-- Opening Marker --

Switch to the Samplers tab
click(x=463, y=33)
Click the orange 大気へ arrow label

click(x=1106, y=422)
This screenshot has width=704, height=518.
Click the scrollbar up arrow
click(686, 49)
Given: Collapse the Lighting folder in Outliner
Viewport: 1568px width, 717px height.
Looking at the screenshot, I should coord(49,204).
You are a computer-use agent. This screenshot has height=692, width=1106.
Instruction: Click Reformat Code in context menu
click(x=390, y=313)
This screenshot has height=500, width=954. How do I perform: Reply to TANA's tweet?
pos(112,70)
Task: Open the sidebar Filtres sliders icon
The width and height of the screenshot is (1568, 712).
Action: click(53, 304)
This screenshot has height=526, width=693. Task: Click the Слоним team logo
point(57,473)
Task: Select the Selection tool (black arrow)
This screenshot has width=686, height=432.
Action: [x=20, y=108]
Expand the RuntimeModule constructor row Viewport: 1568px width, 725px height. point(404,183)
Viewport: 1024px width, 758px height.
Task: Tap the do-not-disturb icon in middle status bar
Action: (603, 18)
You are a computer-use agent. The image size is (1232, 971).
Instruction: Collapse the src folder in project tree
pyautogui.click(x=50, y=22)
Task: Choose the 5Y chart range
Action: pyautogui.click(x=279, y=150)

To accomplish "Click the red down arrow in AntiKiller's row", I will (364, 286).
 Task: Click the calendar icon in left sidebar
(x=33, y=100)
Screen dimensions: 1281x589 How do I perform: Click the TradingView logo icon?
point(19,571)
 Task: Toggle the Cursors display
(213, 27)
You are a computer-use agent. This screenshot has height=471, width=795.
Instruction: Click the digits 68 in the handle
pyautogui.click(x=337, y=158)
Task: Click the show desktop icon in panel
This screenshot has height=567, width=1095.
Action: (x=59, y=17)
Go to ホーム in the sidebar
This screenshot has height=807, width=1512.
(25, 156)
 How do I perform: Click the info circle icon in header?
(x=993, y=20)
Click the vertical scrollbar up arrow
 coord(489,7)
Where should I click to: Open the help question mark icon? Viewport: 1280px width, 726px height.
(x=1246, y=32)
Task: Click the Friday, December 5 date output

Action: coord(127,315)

-- Closing Marker --

How to complete this task:
What is wanted is the full set of entries above, reproduced exactly.

Response below:
Switch to the Samplers tab
click(x=463, y=33)
Click the orange 大気へ arrow label

click(x=1106, y=422)
This screenshot has width=704, height=518.
Click the scrollbar up arrow
click(686, 49)
Given: Collapse the Lighting folder in Outliner
Viewport: 1568px width, 717px height.
Looking at the screenshot, I should coord(49,204).
You are a computer-use agent. This screenshot has height=692, width=1106.
Instruction: Click Reformat Code in context menu
click(x=390, y=313)
This screenshot has height=500, width=954. How do I perform: Reply to TANA's tweet?
pos(112,70)
Task: Open the sidebar Filtres sliders icon
The width and height of the screenshot is (1568, 712).
Action: click(53, 304)
This screenshot has height=526, width=693. Task: Click the Слоним team logo
point(57,473)
Task: Select the Selection tool (black arrow)
This screenshot has width=686, height=432.
Action: [x=20, y=108]
Expand the RuntimeModule constructor row Viewport: 1568px width, 725px height. point(404,183)
Viewport: 1024px width, 758px height.
Task: Tap the do-not-disturb icon in middle status bar
Action: (603, 18)
You are a computer-use agent. The image size is (1232, 971).
Instruction: Collapse the src folder in project tree
pyautogui.click(x=50, y=22)
Task: Choose the 5Y chart range
Action: pyautogui.click(x=279, y=150)

To accomplish "Click the red down arrow in AntiKiller's row", I will (364, 286).
 Task: Click the calendar icon in left sidebar
(x=33, y=100)
Screen dimensions: 1281x589 How do I perform: Click the TradingView logo icon?
point(19,571)
 Task: Toggle the Cursors display
(213, 27)
You are a computer-use agent. This screenshot has height=471, width=795.
Instruction: Click the digits 68 in the handle
pyautogui.click(x=337, y=158)
Task: Click the show desktop icon in panel
This screenshot has height=567, width=1095.
Action: (x=59, y=17)
Go to ホーム in the sidebar
This screenshot has height=807, width=1512.
(25, 156)
 How do I perform: Click the info circle icon in header?
(x=993, y=20)
Click the vertical scrollbar up arrow
 coord(489,7)
Where should I click to: Open the help question mark icon? Viewport: 1280px width, 726px height.
(x=1246, y=32)
Task: Click the Friday, December 5 date output

Action: coord(127,315)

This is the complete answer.